東洋経済オンライン / 2024年5月31日 14時0分

「抗がん剤のおかげで、ある程度がんは小さくなって、やっと手術できるようになったのが、がんの発覚から11カ月経ったころのことでした。12時間もかかる大変な手術だったけど、父は頑張って乗り越えてくれました」(愛里さん)

その頃、稲本家では身内の不幸が続いていた。秀俊さんの手術のあと、親戚のひとりに大きな病気が見つかり、その対応にも追われた。そんな慌ただしい毎日の中で、秀俊さんの症状は一進一退を繰り返した。

秀俊さんの膵臓がんは見つかった段階でステージ4である。手術をして膵臓のがんはすべて摘出したものの、術後に再発し、肝臓に転移していた。

「その後も抗がん剤治療は続いたのですが、2022年の10月を最後に、抗がん剤治療は終了しました。それ以上効果は見込めないということでした。そこから先は緩和治療です」(愛里さん)

終末期の患者が過ごすホスピスへの入院も検討されたが、秀俊さんは、自宅で家族と共に暮らすことを選んだ。

2023年2月上旬。秀俊さんは敗血症性ショックを起こし、救急車で病院に担ぎ込まれる。

「朦朧とした意識の中で、父は突然のように、沖縄に行こう。と言い出したんです。たぶん、残された時間の短さを悟っての言葉だったのだと思います」(愛里さん)

愛里さんは、父の言葉の中に、「沖縄に行きたい」ではなく、「家族を沖縄に連れていきたい」との意思を感じたのだと言う。秀俊さんは最後まで、父親でいたかったのかもしれない。沖縄旅行のことを担当の医師に相談したが、すぐには首を縦に振ってはくれなかった。

「がんの終末期ですから。いつ何があっても不思議ではありません。飛行機を使う旅行は気圧の変化などもあり、許可することはできないということでした」(愛里さん)

それでも秀俊さんの意思は固かった。どうしても家族を沖縄に連れていきたい。そんな思いが、痩せて落ちくぼんだ眼窩の奥に光る瞳に感じられた。

──よしわかった、連れていってもらおうじゃないか。

愛里さんは心を決めた。

「陸路と海路で行きます」

愛里さんの言葉を聞いた担当医師は、それ以上反対はしなかった。ただ静かに、次のようにアドバイスした。
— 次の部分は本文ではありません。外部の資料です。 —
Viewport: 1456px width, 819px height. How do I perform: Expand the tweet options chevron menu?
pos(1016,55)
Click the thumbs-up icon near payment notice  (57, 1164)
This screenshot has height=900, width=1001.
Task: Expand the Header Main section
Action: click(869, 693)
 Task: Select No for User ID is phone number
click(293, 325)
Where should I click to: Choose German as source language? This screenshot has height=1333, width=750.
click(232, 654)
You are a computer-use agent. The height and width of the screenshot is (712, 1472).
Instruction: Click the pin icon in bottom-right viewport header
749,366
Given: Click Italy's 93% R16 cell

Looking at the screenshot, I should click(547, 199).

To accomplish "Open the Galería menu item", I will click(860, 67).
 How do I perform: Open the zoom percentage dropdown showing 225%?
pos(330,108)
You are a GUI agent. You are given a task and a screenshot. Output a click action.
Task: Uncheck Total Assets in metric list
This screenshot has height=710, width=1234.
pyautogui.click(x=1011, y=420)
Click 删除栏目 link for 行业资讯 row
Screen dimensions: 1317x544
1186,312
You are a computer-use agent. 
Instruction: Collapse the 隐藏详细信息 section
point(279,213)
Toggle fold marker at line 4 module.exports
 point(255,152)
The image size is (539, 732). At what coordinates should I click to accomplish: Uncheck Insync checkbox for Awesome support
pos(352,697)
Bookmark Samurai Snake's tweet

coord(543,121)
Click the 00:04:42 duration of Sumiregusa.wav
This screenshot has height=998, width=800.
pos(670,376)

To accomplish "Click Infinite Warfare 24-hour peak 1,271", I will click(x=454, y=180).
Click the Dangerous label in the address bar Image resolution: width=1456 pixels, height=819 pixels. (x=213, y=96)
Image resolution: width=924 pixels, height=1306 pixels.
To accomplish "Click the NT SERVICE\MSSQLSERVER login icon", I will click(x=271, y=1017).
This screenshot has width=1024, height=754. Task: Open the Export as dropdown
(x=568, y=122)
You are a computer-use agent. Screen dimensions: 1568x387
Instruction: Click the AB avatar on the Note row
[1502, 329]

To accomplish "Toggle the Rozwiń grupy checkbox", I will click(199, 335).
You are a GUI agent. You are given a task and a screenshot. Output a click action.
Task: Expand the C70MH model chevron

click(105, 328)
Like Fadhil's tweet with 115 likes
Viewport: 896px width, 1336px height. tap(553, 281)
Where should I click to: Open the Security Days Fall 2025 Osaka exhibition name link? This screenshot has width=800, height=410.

「お父さんは、春まではもたないと思います。旅行に行くならなるべく急いだほうがいい。あと、道中、もしくは滞在先で亡くなることがあるかもしれない。そのこともよく考えておくこと」

ツアーナースとの出会い

進行がんで弱っている秀俊さんは症状の進行から、食欲低下、身のおきどころのない倦怠感や体の痛みがあり、それらの苦痛を和らげるため、持続点滴や鎮痛剤などの薬剤投与の医療ケアが行われていた。また呼吸困難の出現の可能性も考えられ、すぐに酸素療法が行える必要があった。家族だけでの対応は難しい。